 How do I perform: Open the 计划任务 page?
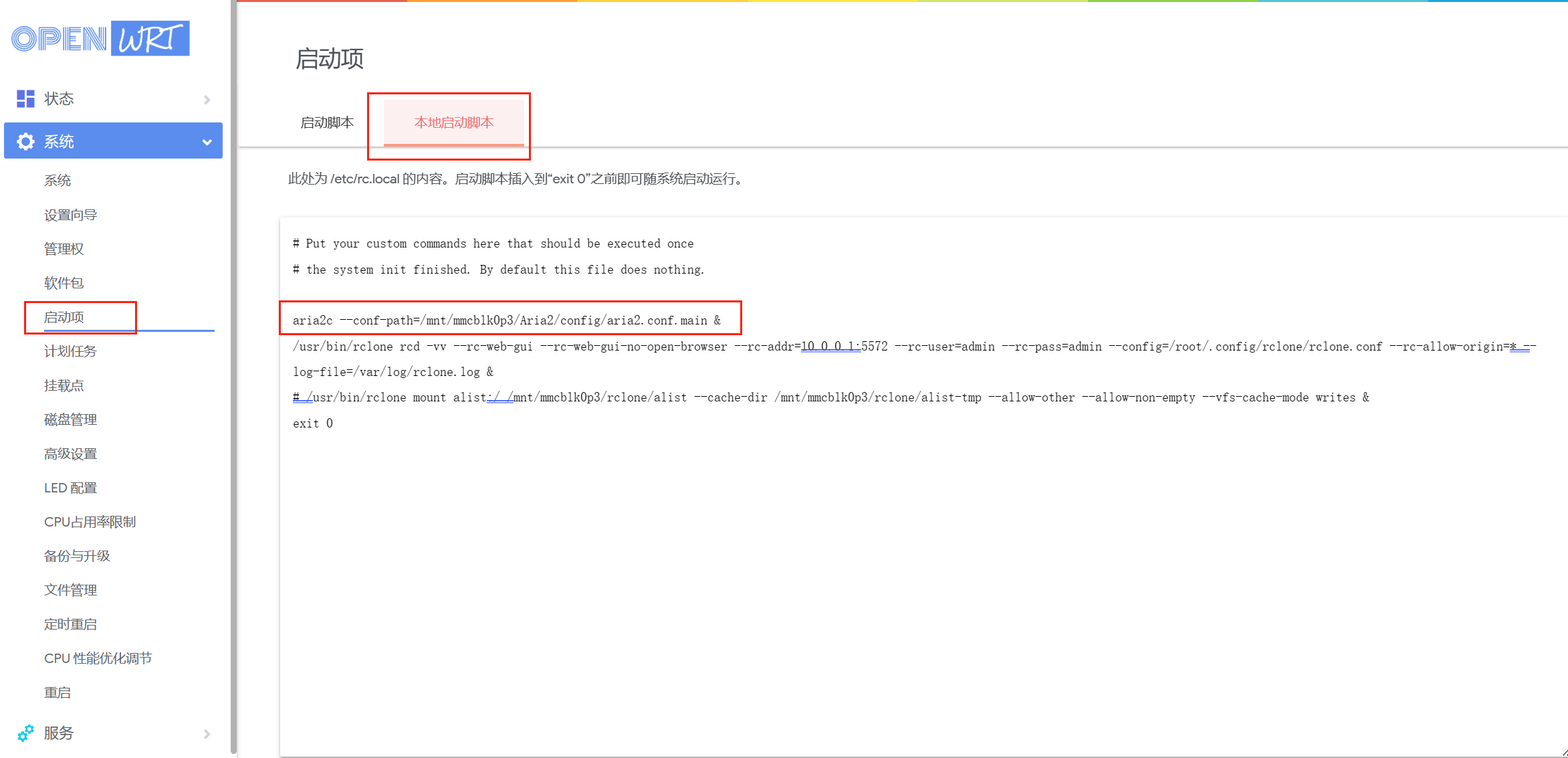coord(70,351)
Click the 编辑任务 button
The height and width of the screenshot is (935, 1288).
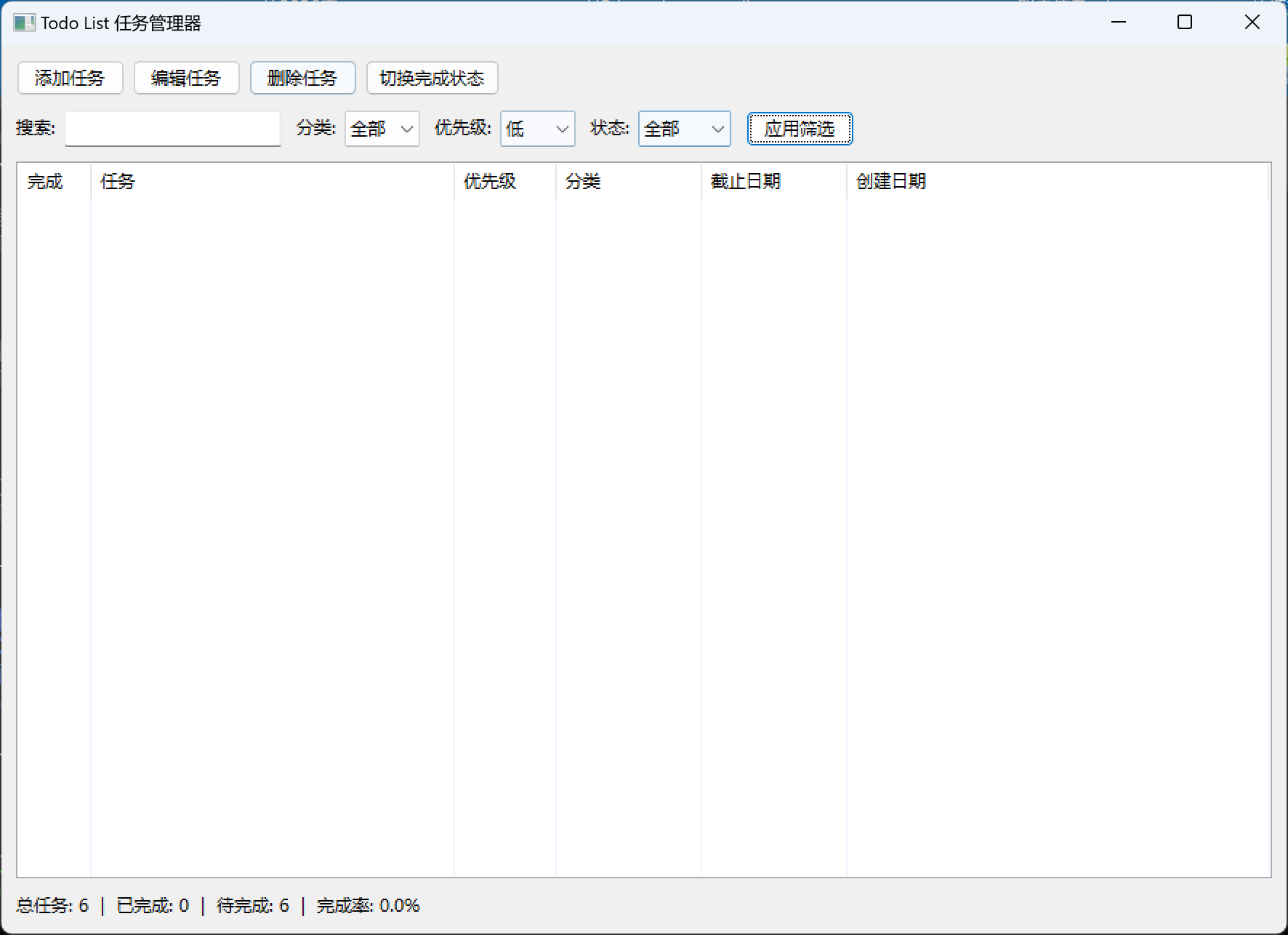186,78
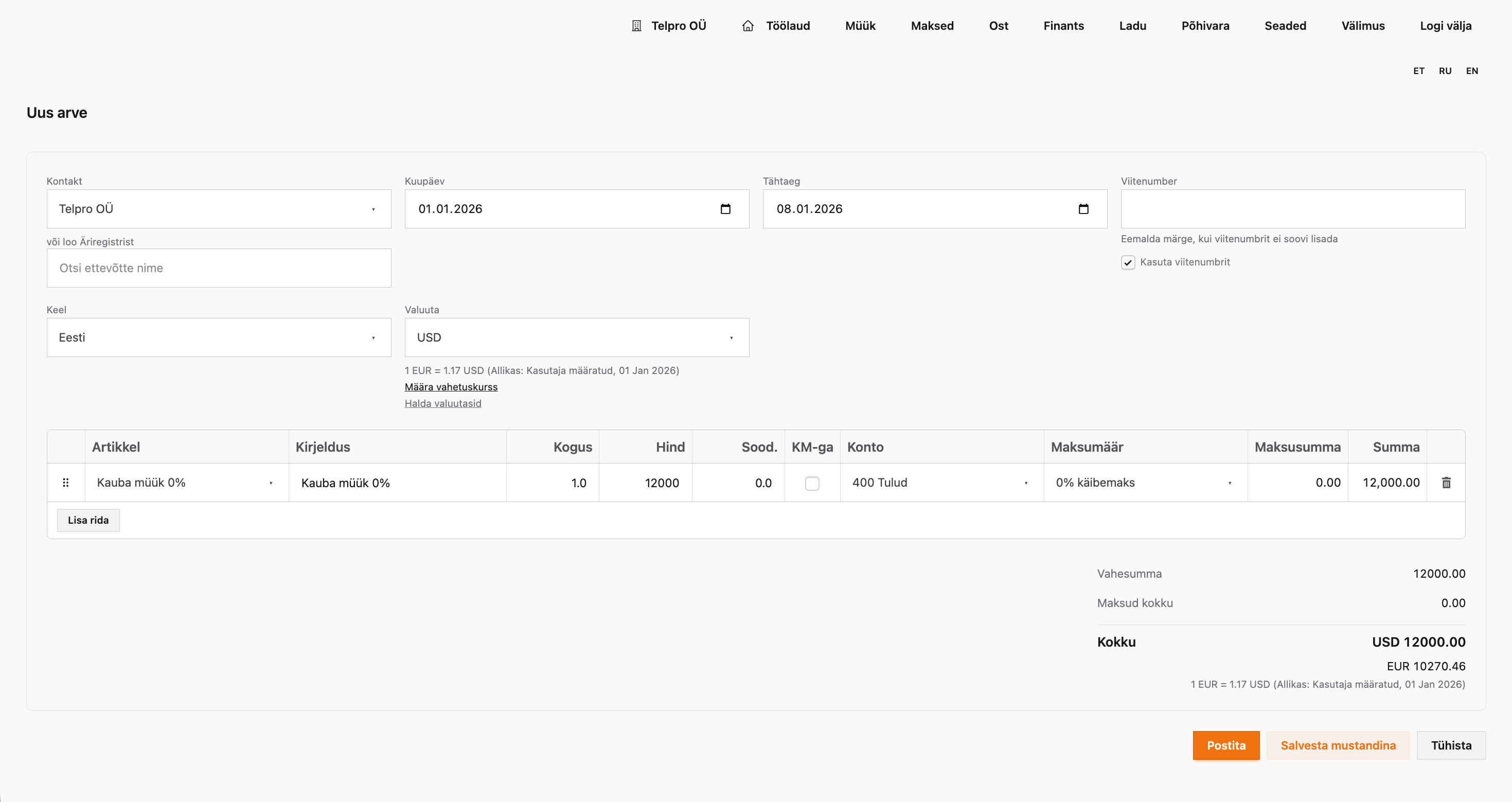This screenshot has height=802, width=1512.
Task: Click the trash icon to delete row
Action: pos(1446,483)
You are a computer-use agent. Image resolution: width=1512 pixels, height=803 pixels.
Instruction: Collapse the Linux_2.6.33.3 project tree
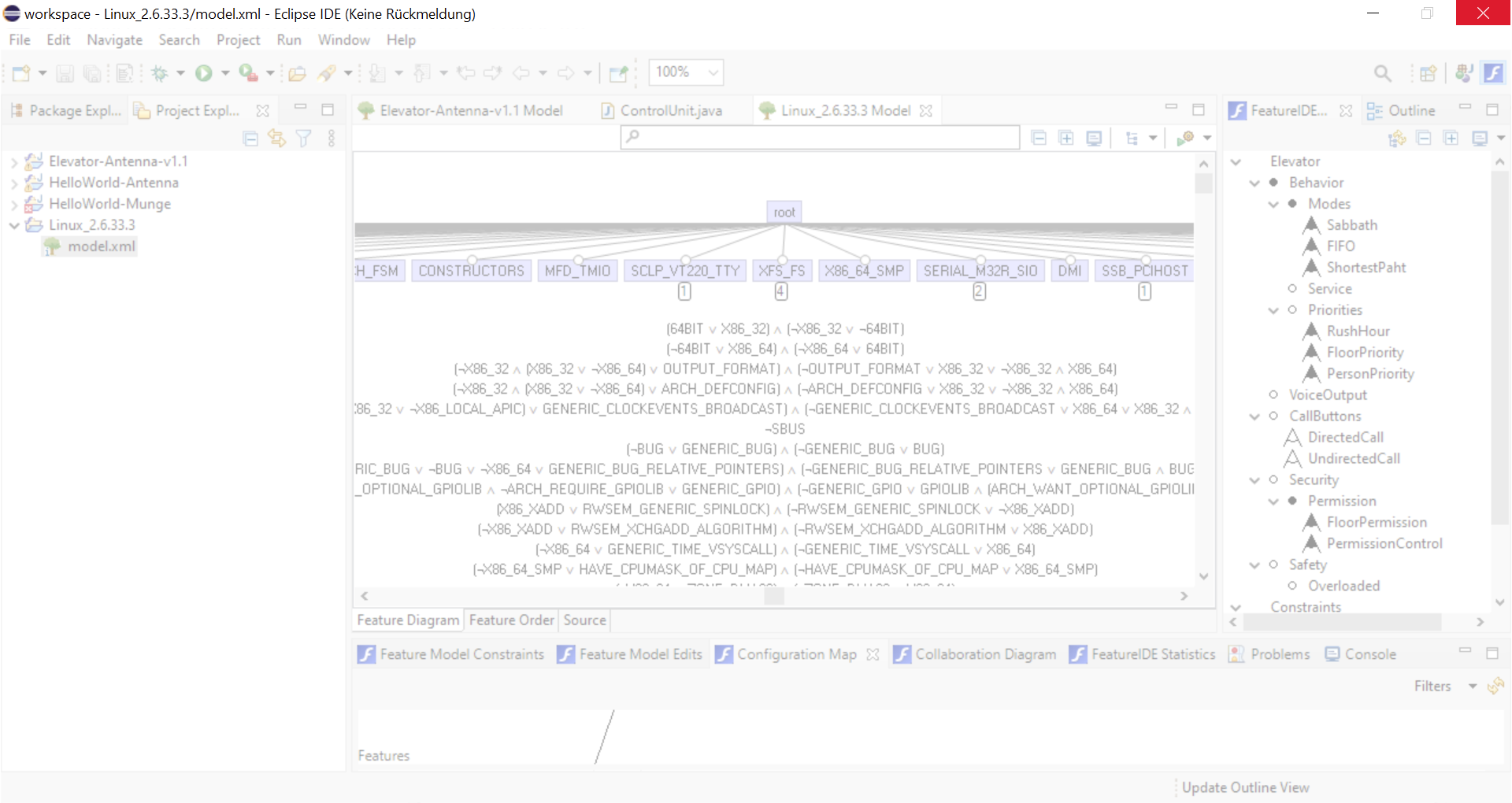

========================================================================

_Exercise aim_. Copy each entry exactly as written. Pictures do not belong in the copy.

_Task response_.
 How do I perform: Open the 计划任务 page?
coord(70,351)
Click the 编辑任务 button
The height and width of the screenshot is (935, 1288).
186,78
This screenshot has height=802, width=1512.
Task: Click the trash icon to delete row
Action: pos(1446,483)
You are a computer-use agent. Image resolution: width=1512 pixels, height=803 pixels.
Instruction: Collapse the Linux_2.6.33.3 project tree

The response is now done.